2. Management and Supervisory Measures to Promote Civil Rights Integrity
3. Incidents, Procedures, Documentation, Investigation, and Review
4. Management of Gang Units
5. Confidential Informants
6. Development of Program for Responding to Persons with Mental Illness
8. Integrity Audits
9. Operations of the Police Commission and Inspector General
10. Community Outreach and Public Information
11. Independent Monitor
12. Term of Agreement and Housekeeping Provisions
B. Significant Provisions
1. Most Important – It may not seem like a big deal to agree to a consent decree that contains many generic standards that are already policy, however a violation of a court order can be sanctioned with contempt. Contrast violating an internal policy with violating a court order. Many of the provisions seem surprisingly standard.

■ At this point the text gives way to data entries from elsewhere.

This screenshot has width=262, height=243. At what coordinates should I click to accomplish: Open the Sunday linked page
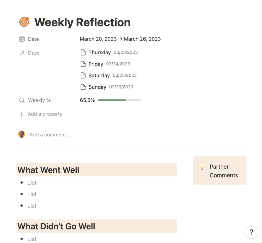click(97, 87)
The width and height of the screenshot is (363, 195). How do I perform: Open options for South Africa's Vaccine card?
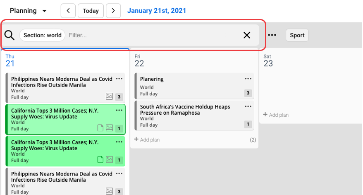(248, 106)
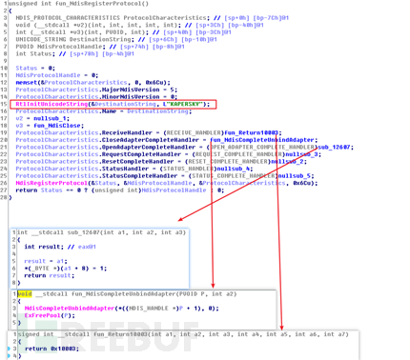Select the memset call on line 12
The image size is (410, 360).
tap(27, 83)
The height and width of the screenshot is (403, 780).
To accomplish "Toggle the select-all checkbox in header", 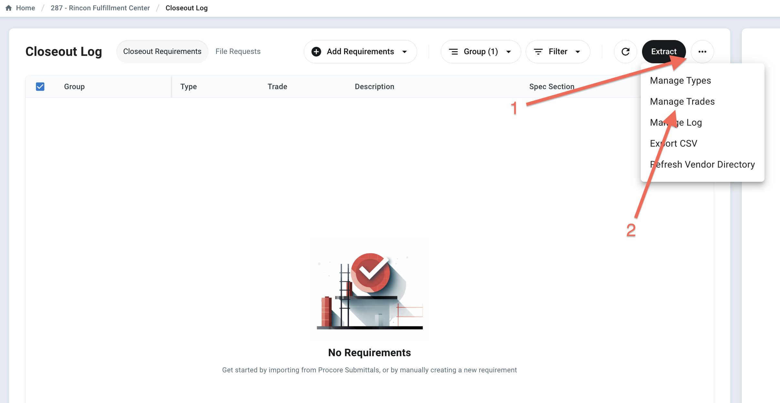I will [x=40, y=87].
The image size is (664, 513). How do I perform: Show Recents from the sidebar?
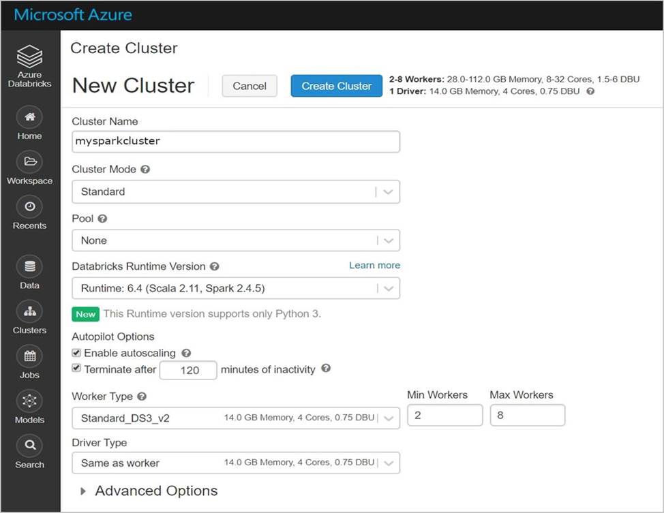[x=29, y=207]
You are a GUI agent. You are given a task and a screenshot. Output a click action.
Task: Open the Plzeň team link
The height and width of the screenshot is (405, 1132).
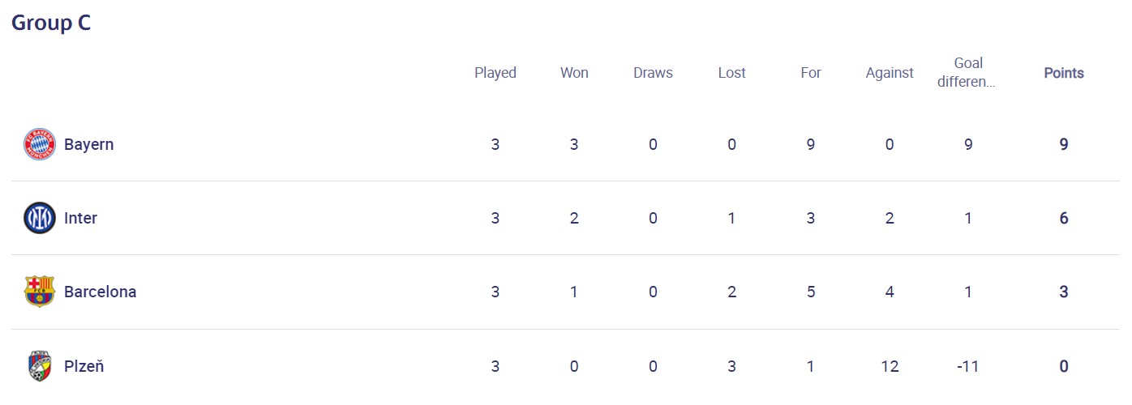(x=84, y=366)

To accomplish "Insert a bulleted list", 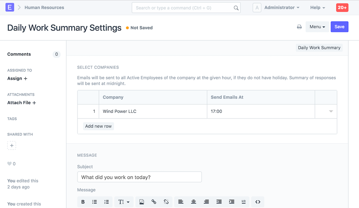I will 94,202.
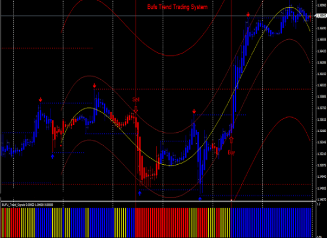Image resolution: width=327 pixels, height=238 pixels.
Task: Click the red down arrow starting the long red dotted line
Action: pos(95,86)
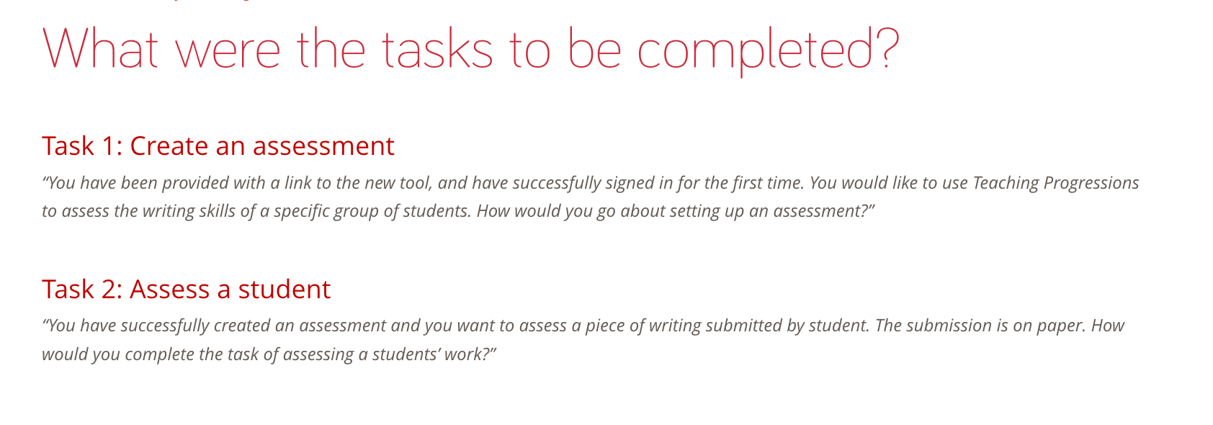Click the word "completed?" in the main heading
Image resolution: width=1213 pixels, height=425 pixels.
tap(768, 49)
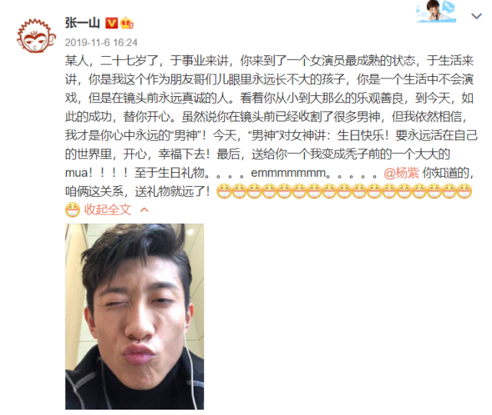This screenshot has width=492, height=415.
Task: Open the monkey-face profile avatar
Action: pos(36,35)
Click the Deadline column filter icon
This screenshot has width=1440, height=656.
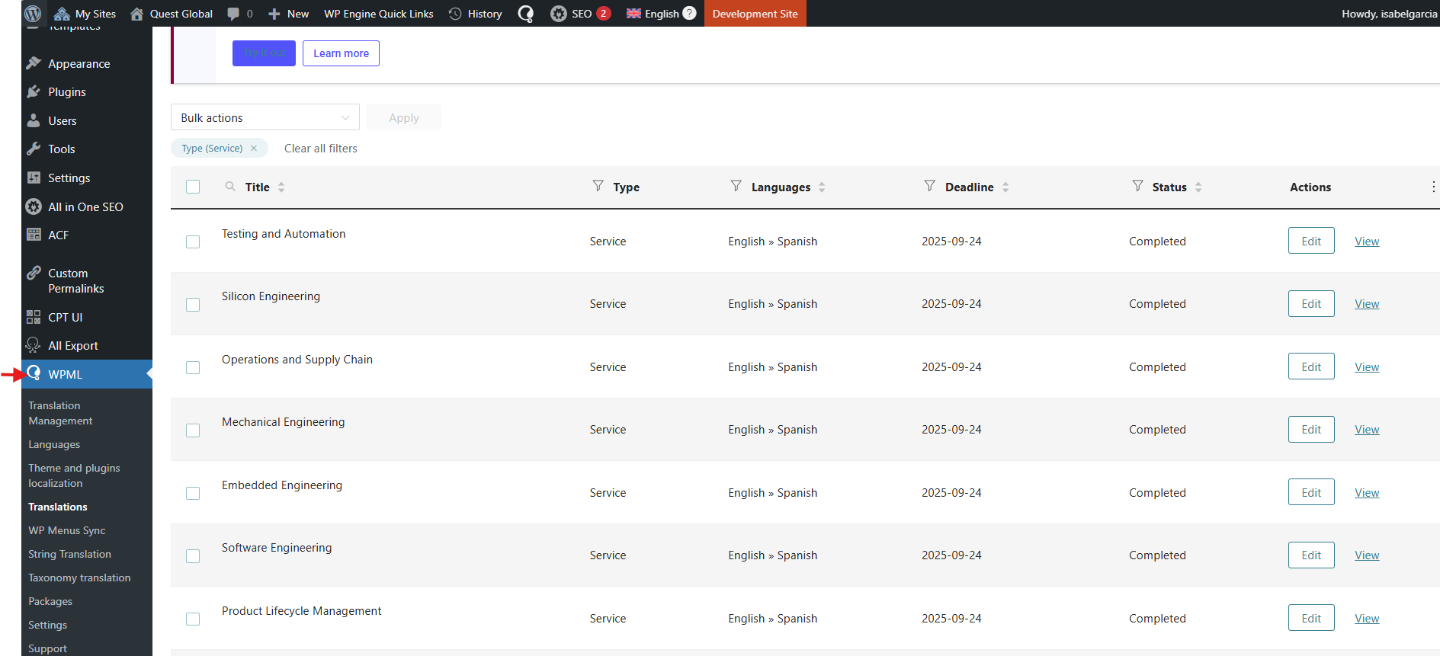929,186
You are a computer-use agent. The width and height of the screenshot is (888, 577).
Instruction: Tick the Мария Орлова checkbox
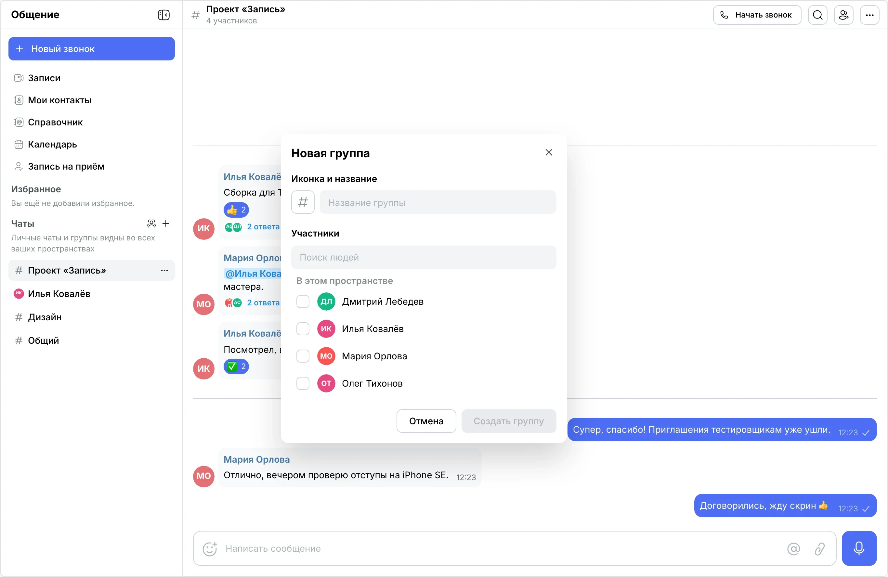point(303,356)

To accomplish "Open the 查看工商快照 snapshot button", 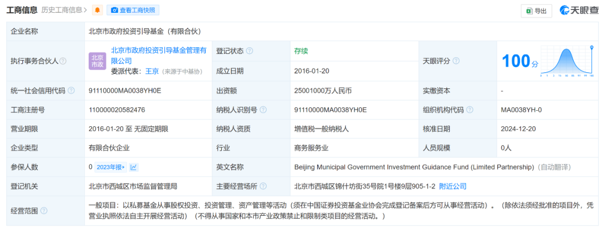I will click(x=133, y=10).
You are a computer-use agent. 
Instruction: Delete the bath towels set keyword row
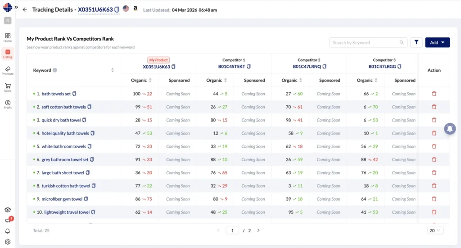[434, 94]
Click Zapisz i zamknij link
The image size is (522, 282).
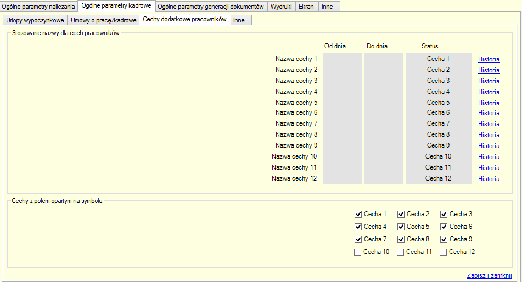click(x=489, y=275)
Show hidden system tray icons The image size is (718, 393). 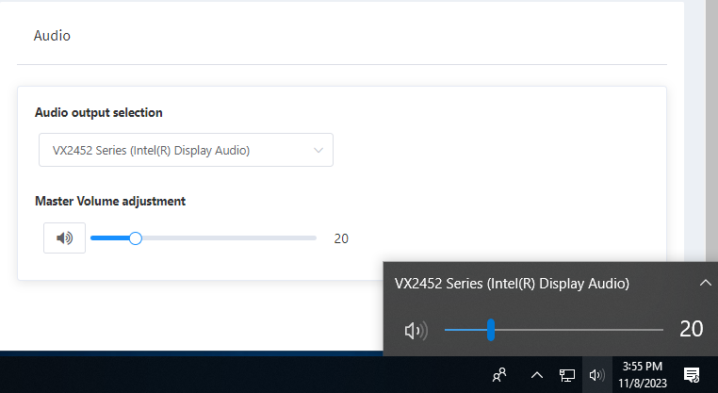click(x=536, y=375)
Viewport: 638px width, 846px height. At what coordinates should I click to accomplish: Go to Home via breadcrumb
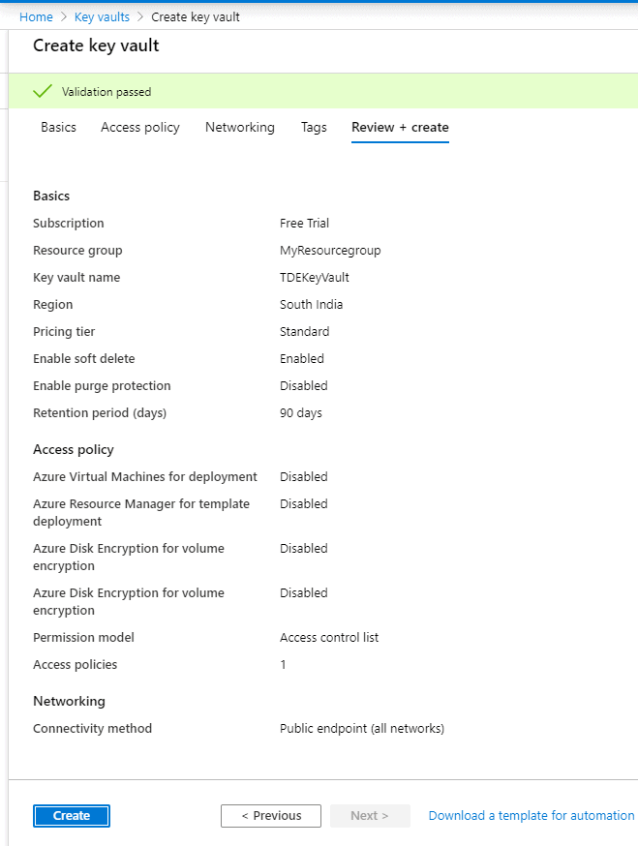(36, 17)

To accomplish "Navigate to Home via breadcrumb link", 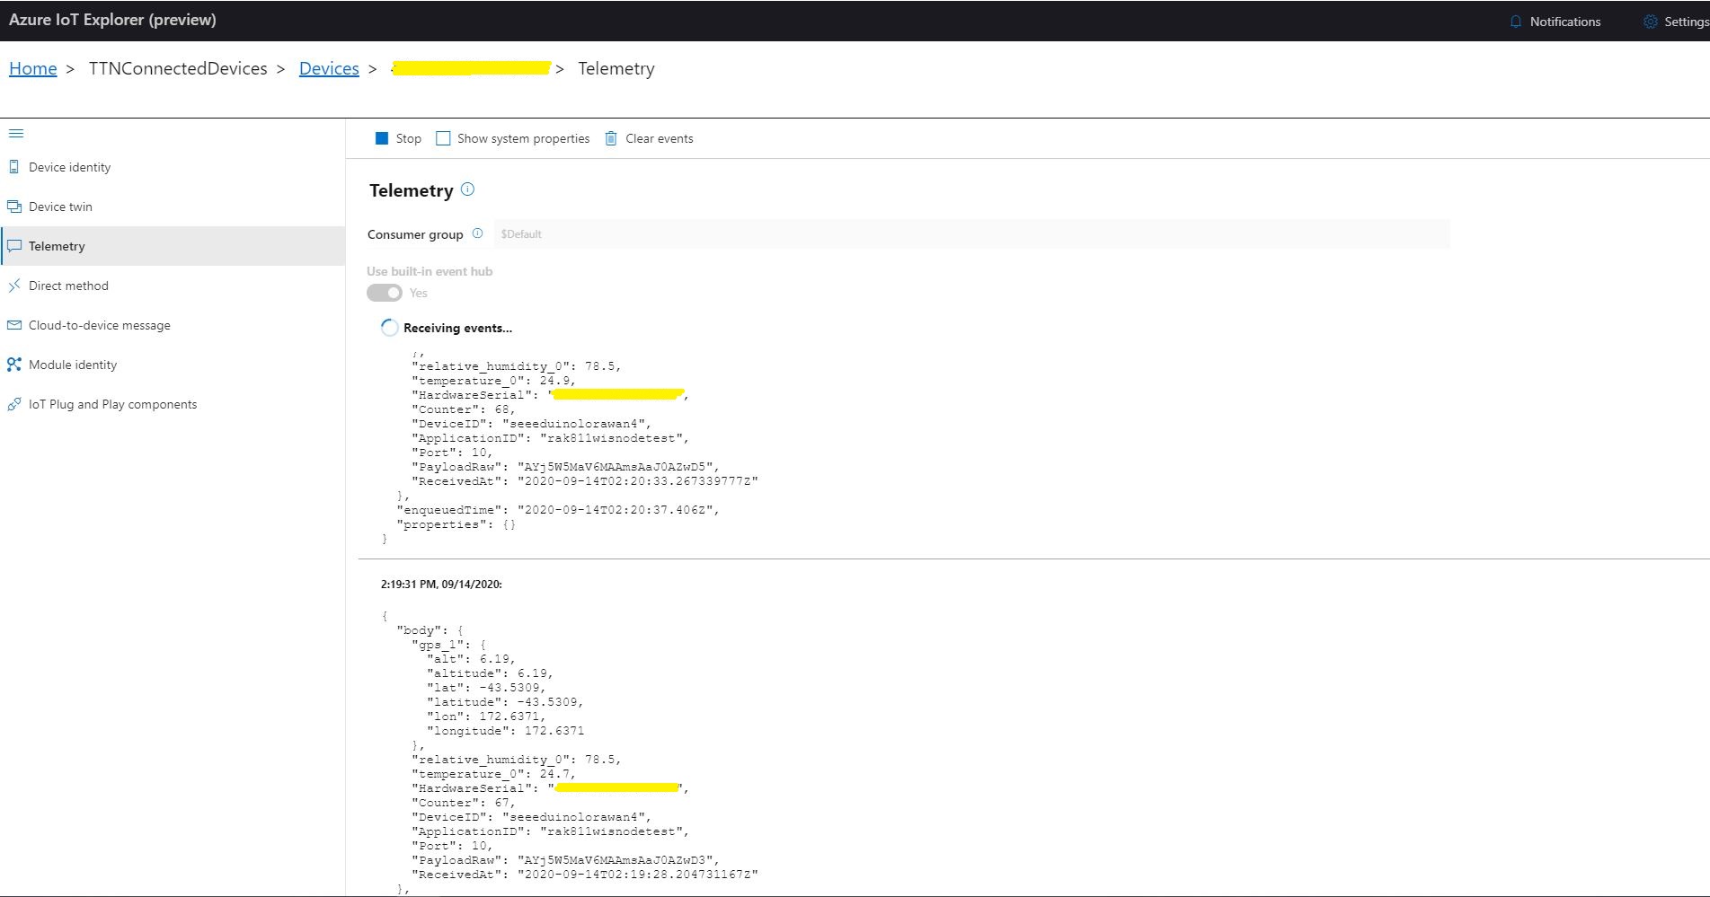I will pos(32,68).
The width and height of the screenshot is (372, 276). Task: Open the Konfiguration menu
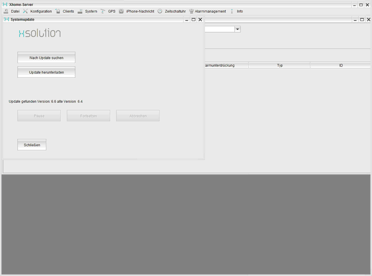click(x=41, y=11)
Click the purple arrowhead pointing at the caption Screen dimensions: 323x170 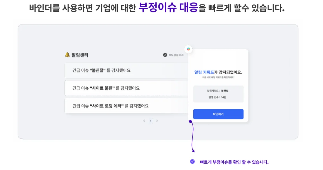click(193, 151)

2. Reporting – numerous reports must be compiled by the LAPD and produced to the Independent Monitor.
3. TEAMS II - There is a heavy reliance and repeated reference to the TEAMS II (Training Evaluation and Management System, second generation) computer database. This database is similar to the IA Trak software or IACP Internal Affairs software many departments use. It is a database to record all uses of force, pursuits, internal investigations and citizen complaints, awards and commendations, civil lawsuits, performance evaluations and training history. Reportable incidents must include demographic information about the officer and citizen. This database is the core of the consent decree and all other provisions relate back to the TEAMS II information.
4. Community Outreach and Public Information – the department must hold public meetings by geographical area and publish reports on the website.
5. Union Recognition – DoJ recognized the meet and confer provision of the prevailing collective bargaining agreement, and reserved the right to unilaterally dissolve the agreement and may commence litigation to seek relief. However, no union was a party to the consent decree or the negotiation.
C. In Context – Previous DoJ Consent Decrees and Evolution
1. Heavy Union Activity and Local Political Interference – All of the DoJ Consent Decrees are notable for the amount of union activity and resulting political interference with responsible management. A powerful union that leads to sympathetic elected officials who create procedures to stymie terminations or effective discipline can often be found at the root of previous federal intervention. When the DoJ comes to town, it is often too late. It is important to be proactive and explain how previous intervention reflects a community or political failure more than a police management failure.
2. Obvious Patterns of Misconduct – Nobody should be surprised by the appearance of the DoJ. They are truly a last resort, and because of limited resources they will probably target only the worst departments they can find.
3. Open Access to Department Information – as demonstrated by the provisions requiring posting of audits and statistical information on the website and community meetings, it appears that opening up the Department to public view may be intended to serve the purpose of permanent self-perpetuating oversight of department operations and activity.
4. More Oversight – In addition to the Police Chief, there is an Inspector General and Police Commission, there is now an Independent Monitor. The additional layer of oversight is intended to ensure compliance with the court order.